Avec ses mains et du savon, elle frotte de toutes ses forces qu’elle ne peut presque pas respirer, elle fait voler l’eau hors du crameu, tellement qu’elle remue ses mains pour hurer sa figure et ses bras avec la samneure. Mais il lui plaît encore de chanter pendant ce temps-là, et elle doit s’arrêter à tout moment à cause de l’eau qu’elle pousse sur son grognon, et moi je m’ai assis sur le jaune coffre et avec mes talons je maque dessus en mesure pour chanter avec :

Vous ignorez, je le vois bien, mon nong,
Mais rattendez, vous allez me r’connaître,
Regardez-moi, je suis Napoléong,
Et vous allez me fusillez peut-être.

Maintenant Trinette commence à rispâmer, elle a sa figure dans l’eau du crameu, il m’faut attendre un peu.

Quante j’ai voulu déposer ra vot’pied
Cette n’épée que vous voyez, cher Guillôme,
Vous avez dit que vous préfériez l’hômme
À cette n’épée ici que vous voyez. (Bis.)
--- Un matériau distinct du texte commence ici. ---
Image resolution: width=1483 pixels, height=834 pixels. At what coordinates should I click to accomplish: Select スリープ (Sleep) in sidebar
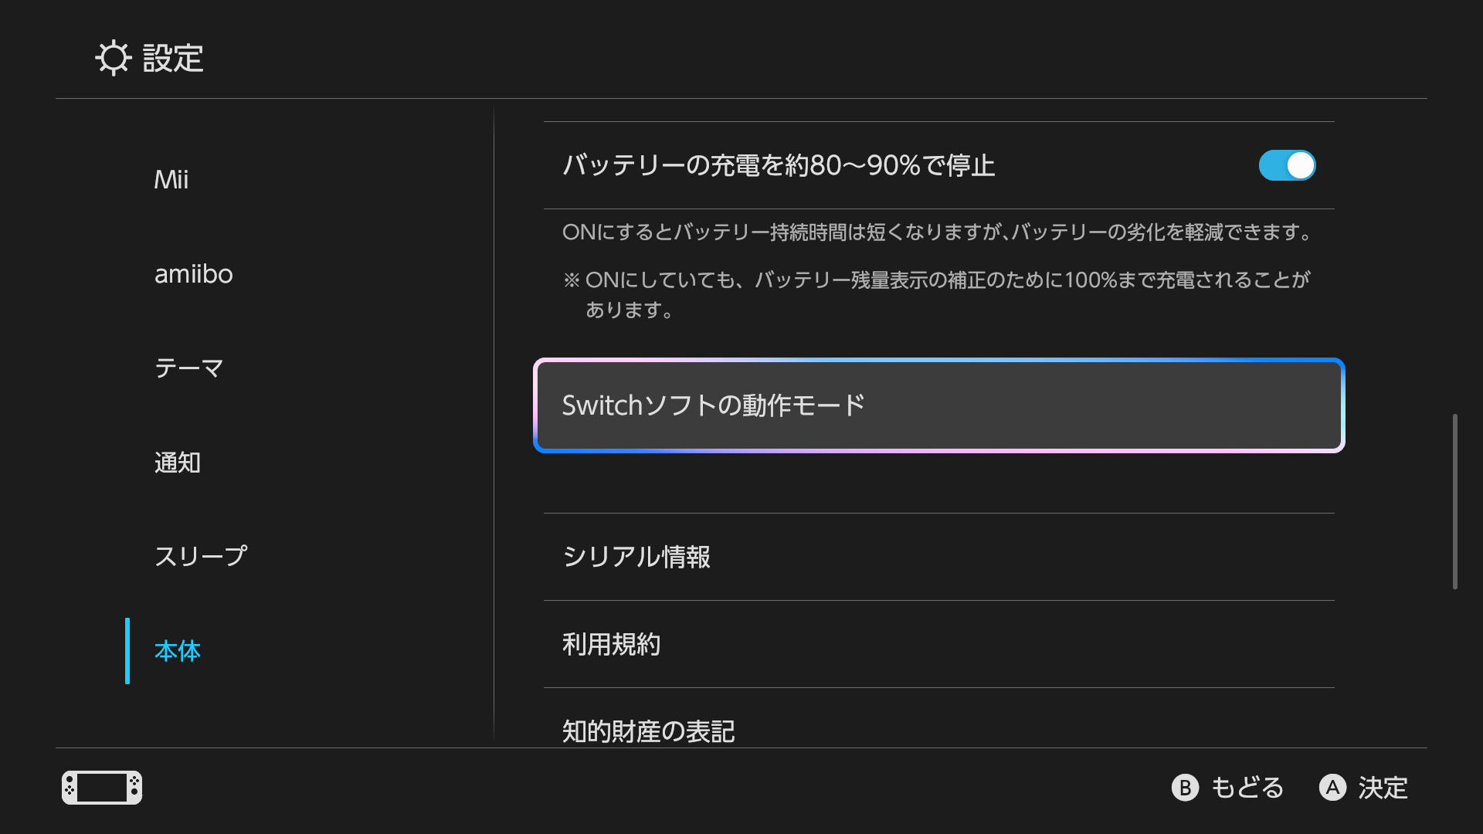(201, 557)
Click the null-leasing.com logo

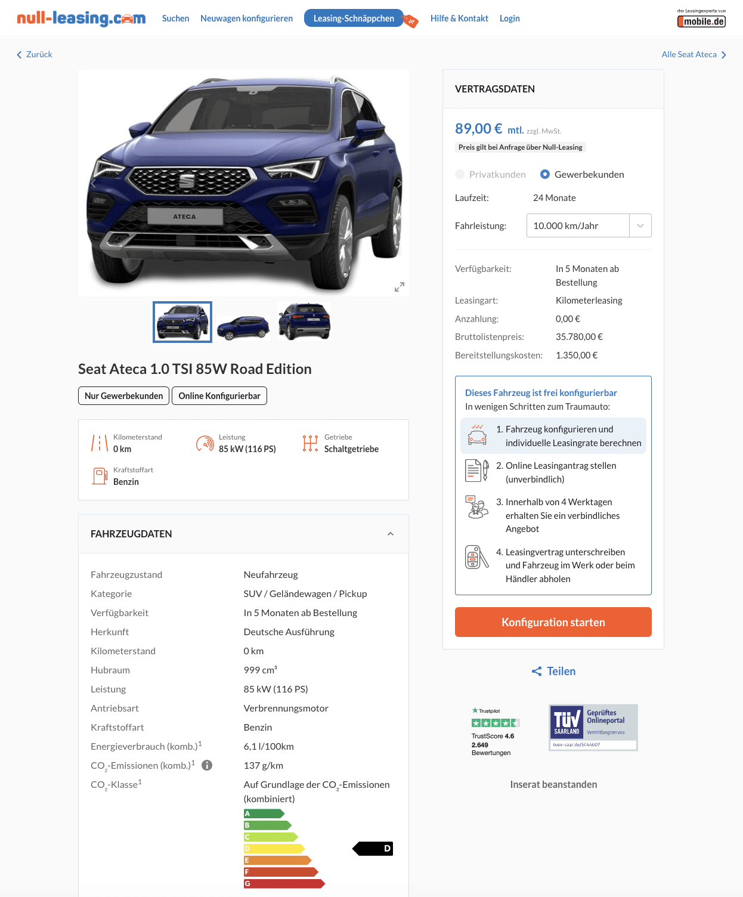click(81, 18)
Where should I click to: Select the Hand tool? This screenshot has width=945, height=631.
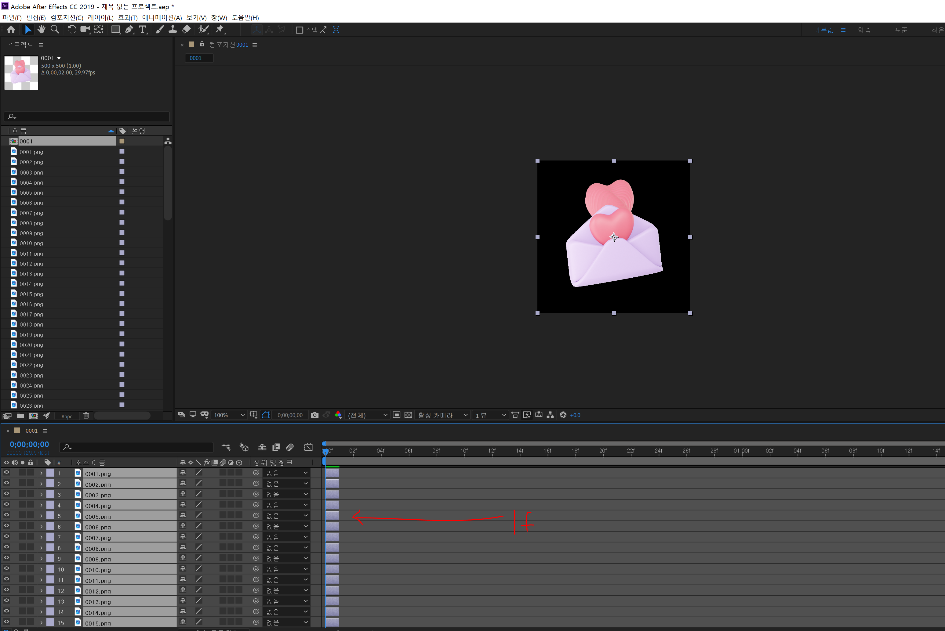[x=41, y=30]
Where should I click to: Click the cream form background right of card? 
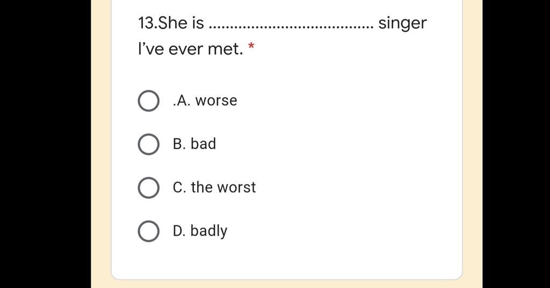473,144
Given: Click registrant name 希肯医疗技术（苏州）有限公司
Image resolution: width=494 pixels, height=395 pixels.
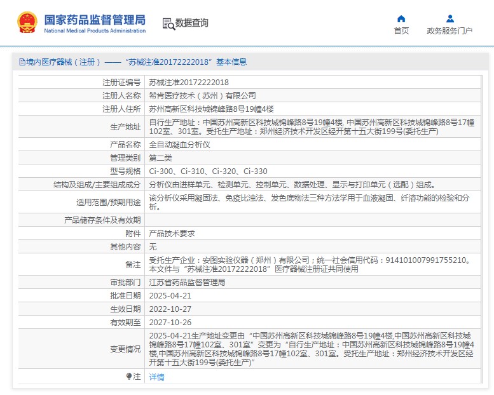Looking at the screenshot, I should pos(202,95).
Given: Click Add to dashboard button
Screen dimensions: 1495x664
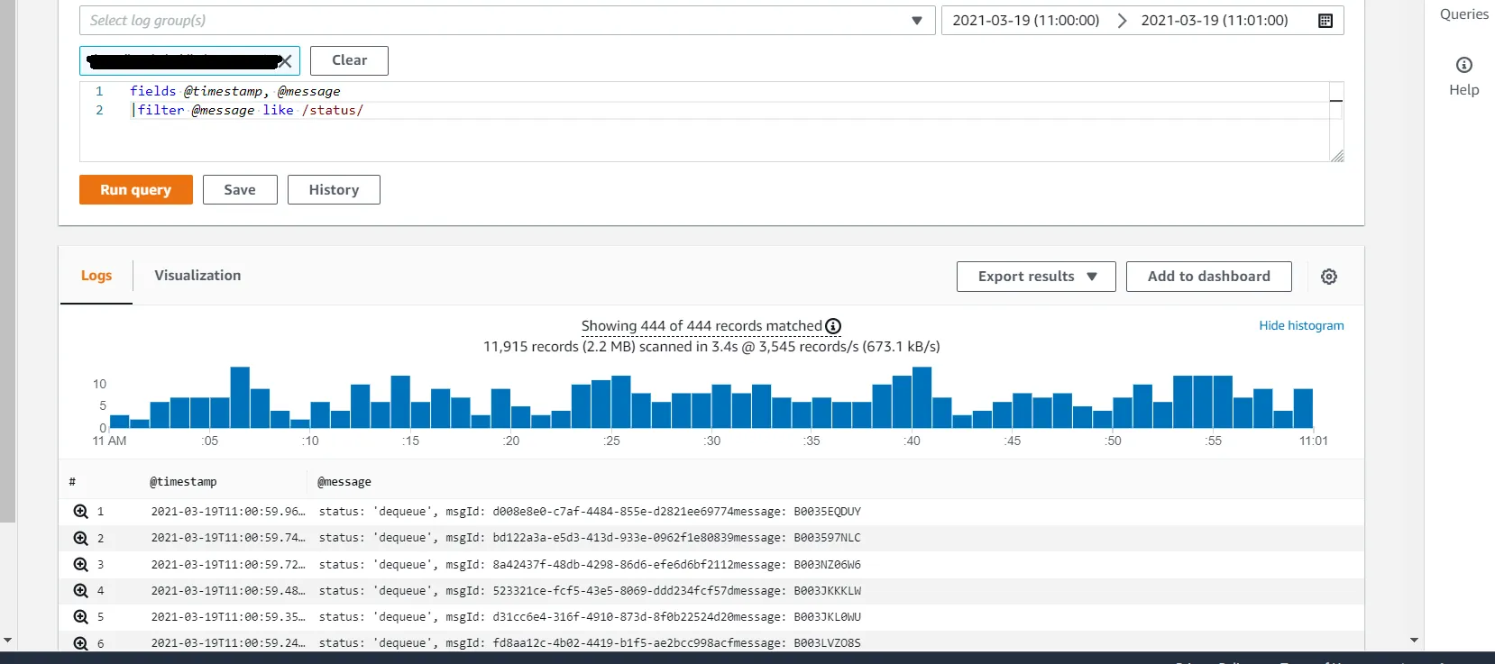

Trinette rattend un peu, parce qu’elle a poussé l’essuie-main roulé au fond de son oreille, puis quand elle l’a retiré elle a regardé quoi est-ce qu’il avait.

À cette n’épée ici que vous voyez ([1])

Puis elle veut recommencer avec les mêmes mots.

  1. Une des nombreuses « complaintes » inspirées (!) par la capitulation de Sedan et venue jusqu’en Wallonie, où l’accent local achève de les défigurer grotesquement.